The company also had to work through “the natural friction of trust and adoption,” Ramos says. “The human variable, though critically important to AI, is always the rate-limiting factor in this case, not the technology.”

On the governance side, Agiloft has had to address issues such as access controls, identity management, and data handling. “We built a formal approval process and a structured use-case lifecycle to manage this, so AI doesn’t get introduced into business teams in ways that create technical debt or compliance exposure,” Ramos says.

The primary challenge for healthcare technology provider iCore was creating confidence among non-technical users rather than technical barriers, says Thiago Soares, COO. The company has actively supported AI-assisted development outside its engineering team, including operations and client success functions that are building automated reporting tools, internal workflow templates, and client onboarding checklists that previously required developer time to produce.

“Staff unfamiliar with AI-assisted development needed structured onboarding before adoption felt natural,” Soares says. “We addressed that through peer-led sessions, where early adopters demonstrated practical use cases relevant to each team’s specific workflows.

Uneven confidence levels can slow progress, especially when people worry about getting it wrong, Daly says. “Creating a safe space to learn is important,” she says. “Creating small teams to work together with peer-to-peer support and encouraging shared learning has also been helpful to support progress through practical application, which is where we see people learn best.”

Governance is another key consideration, particularly in regulated industries with strict data handling protocols, such as healthcare. “Successful organizations set out explicit boundaries within which machine-generated code can be developed outside of formal development pathways,” Soares says.

IT leadership at iCore has built the guardrails needed to make expansion of vibe coding safe, “defining data access boundaries and compliance checkpoints that align with our commitment to trust and security,” Soares says. “That governance foundation is what allows cloud-driven innovation to move forward without creating the regulatory exposure healthcare environments cannot afford.”

The future of coding

Organizations that are moving vibe coding beyond software development teams are aiming to expand these efforts further.

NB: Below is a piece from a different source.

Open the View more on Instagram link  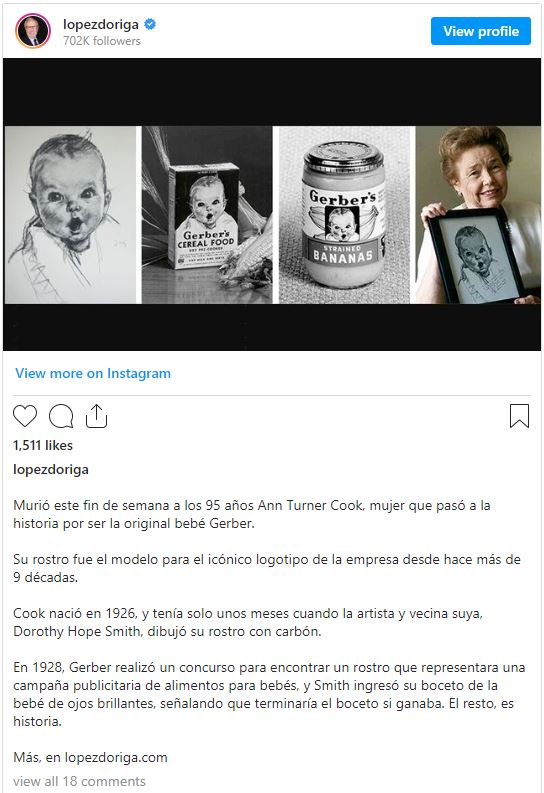click(x=93, y=373)
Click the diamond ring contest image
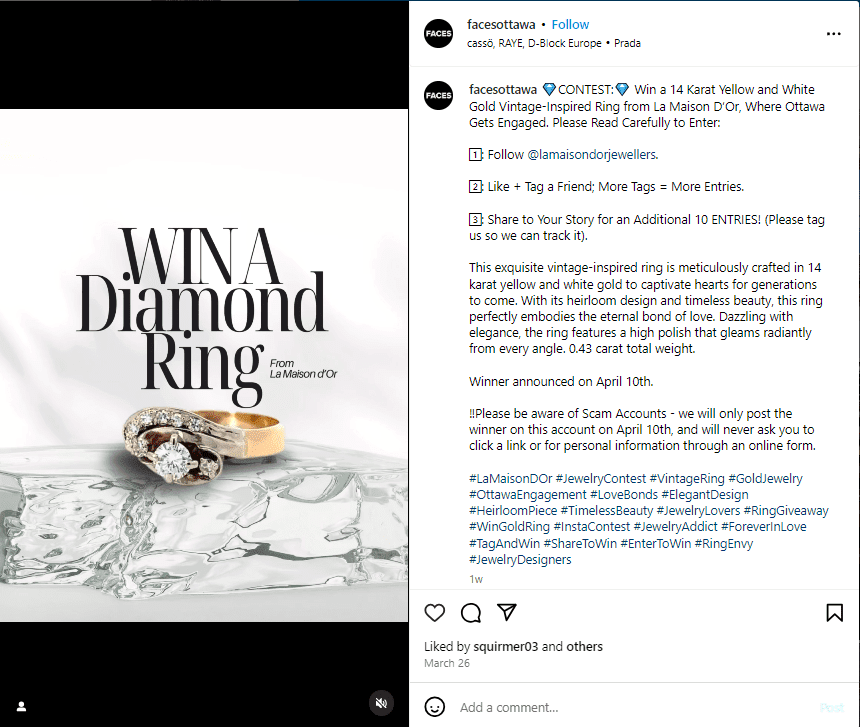 click(204, 365)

At iCore, expansion of vibe coding into marketing and human resources functions is already under way, Soares says, focused on content workflows and documentation automation. These are “areas where vibe coding delivers efficiency without touching sensitive clinical or compliance infrastructure,” he says.

Agiloft plans to expand vibe coding further and make it into a standard practice “carefully and iteratively,” Ramos says, moving from isolated use cases toward a cohesive AI operating model with a shared infrastructure and AI-literate teams across functions, rather than just AI-enabled tools scattered across departments.

“That said, expansion for us means scaling what works, not scaling the toolset,” Ramos says. “We track every AI initiative through a structured lifecycle, from intake through decommission, precisely to avoid accumulating a stack of underutilized capabilities. Every function will eventually have embedded AI, but the goal is for those capabilities to be connected, governed, and [properly] used, not just deployed.”

EnFi is expanding from engineering-adjacent roles, such as product development and customer success, to other functions. “The same pattern — describe what you want, see it built, review and decide — applies to internal tooling, reporting, operational workflows, and documentation,” Weller says.

Organizations that master AI-assisted development internally “will be the ones capable of deploying AI-assisted workflows to their customers with the quality, governance, and reliability that regulated industries demand,” Weller says. “The internal practice is the proof point.”